- Born: August 20, 1974 (age 52) Alès, France
- Education: Washington College [B.A.]

= Regis de Ramel =

Regis Antonin de Ramel (born August 20, 1974) is an aviation business owner and philanthropist. He is the owner of an aircraft management, maintenance, charter and flight training services company with locations in Wilmington, Delaware (ILG); Blue Bell, Pennsylvania (LOM); Lancaster, Pennsylvania (LNS); Winchester, Virginia [KOKV]; and Allentown, Queen City Municipal (KXLL). All four are marketed under the unifying brand of flyADVANCED.

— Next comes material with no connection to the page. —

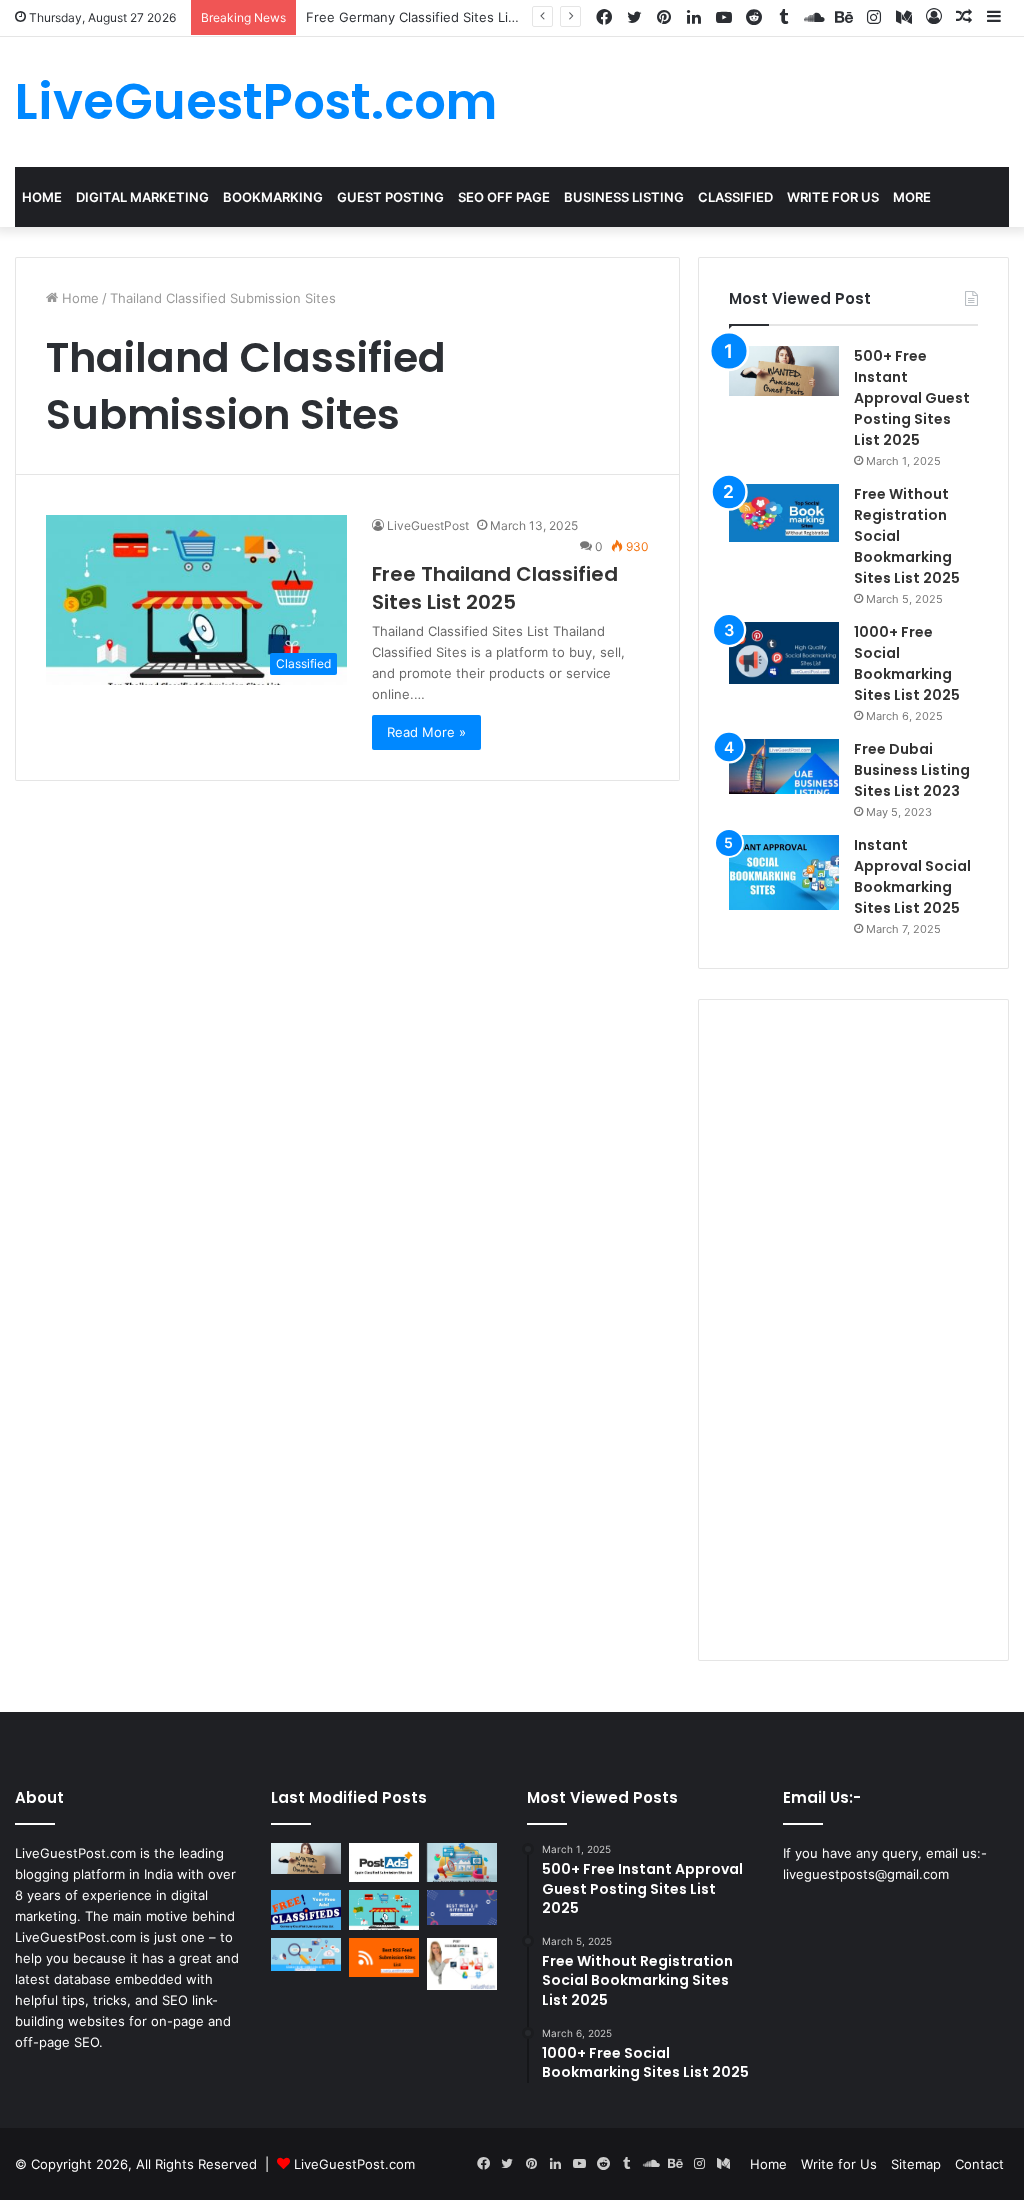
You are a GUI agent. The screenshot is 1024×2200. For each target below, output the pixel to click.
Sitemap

His great-great-grandfather was two-term Mayor of Boston Frederick O. Prince, who oversaw improvements to the city's sewer and park systems. He was also a key figure in the construction of the Boston Public Library and a lineal descendant of the French philosopher Montesquieu. Great-grandfather Frederick H. Prince was a successful businessman, who made his fortune through investments in a variety of business ventures, including the Union Stockyards and Transit Company of which he served as chairman. Frederick H. Prince's son, Norman Prince, founded and then flew with the all-American Lafayette Escadrille in World War I. To form the squadron, he fought the isolationist attitudes of America, the French military fearful of spies and even the wishes of his own father, who pressed Norman into attending law school at Harvard. Norman Prince died while serving the Lafayette Escadrille in 1916. Great-grandfather Frederick Henry Prince, Jr. also joined and flew for the Escadrille.

De Ramel earned his bachelor's degree in economics from Washington College, Maryland. He earned his private pilot license at the age of nineteen. De Ramel married Sofia de Ramel in 2021; they share six children together.

==Professional career==
de Ramel began his career at CMD Investors, Inc., a division of F. H. Prince & Co., a company which developed the first master-planned office park in the country. Moving back to Newport, Rhode Island, he founded Air Newport, an air-taxi business. In 2003, he sold Air Newport and joined Cirrus Aircraft as Regional Sales Director, covering the Mid-Atlantic region.
In 2007, he left the position at Cirrus to form the partnership Stratus Alliance, an aggregation charter operation for Cirrus owners aimed at business travelers. In 2009 he purchased the assets of Advanced Aircraft at the Lancaster Airport in Lititz, Pennsylvania and formed Advanced Lancaster LLP.

In 2011, de Ramel won the contract to manage all operations of Wings Field in Blue Bell PA. The location provides flight lessons, flight charters, fuel, hangar space and aircraft maintenance and management for light jet and prop aircraft.

In 2013, de Ramel repurchased Air Newport which operates as an air taxi service under flyADVANCED.

In April 2014, he took over Aero Ways Inc. in Wilmington Delaware, offering worldwide jet charter, executive and corporate flight management, maintenance repairs (MRO) and Fixed-Base Operations (FBO) services, as well as aircraft sales. The location that was founded in 1997 and is the only CAA-certified FBO on the airfield.

In 2015, the three locations began the process of merging under a single brand, flyADVANCED Aviation Group. The location in Wilmington, DE (ILG) provides full service executive aircraft management services for both jet and prop aircraft. The Blue Bell Wings Field location (LOM) offers full executive and corporate management services for light jet and prop aircraft. The Lancaster Airport location serves exclusively as an aircraft service center.

flyADVANCED has three (3) Cirrus Aircraft Authorized Service Centers (ASC)and a Platinum Training Center. It is the largest Cirrus Authorized Service Center in the United States.

==Philanthropy==
In 2010, the de Ramel family donated $15 million to Rhode Island Hospital's Norman Prince Neuroscience Institute (“NPNI”), the largest gift in Rhode Island Hospital's history. The institute has been featured in Providence Business News and lauded by Lifespan CEO and President, , as having "an opportunity to create a world-class neurosciences program here in Rhode Island.

de Ramel has served on the board of F. H. Prince & Co. He currently serves on the boards of: The Tower Hill School in Wilmington, DE; The Intercollegiate Studies Institute in Wilmington, DE; and the Stratus Foundation, created from the Prince Charitable Foundations in 2006. He previously served on the boards of Washington College, Chestertown, MD; Gould Academy and Oliver Hazard Perry Rhode Island (OHPRI) Education at Sea.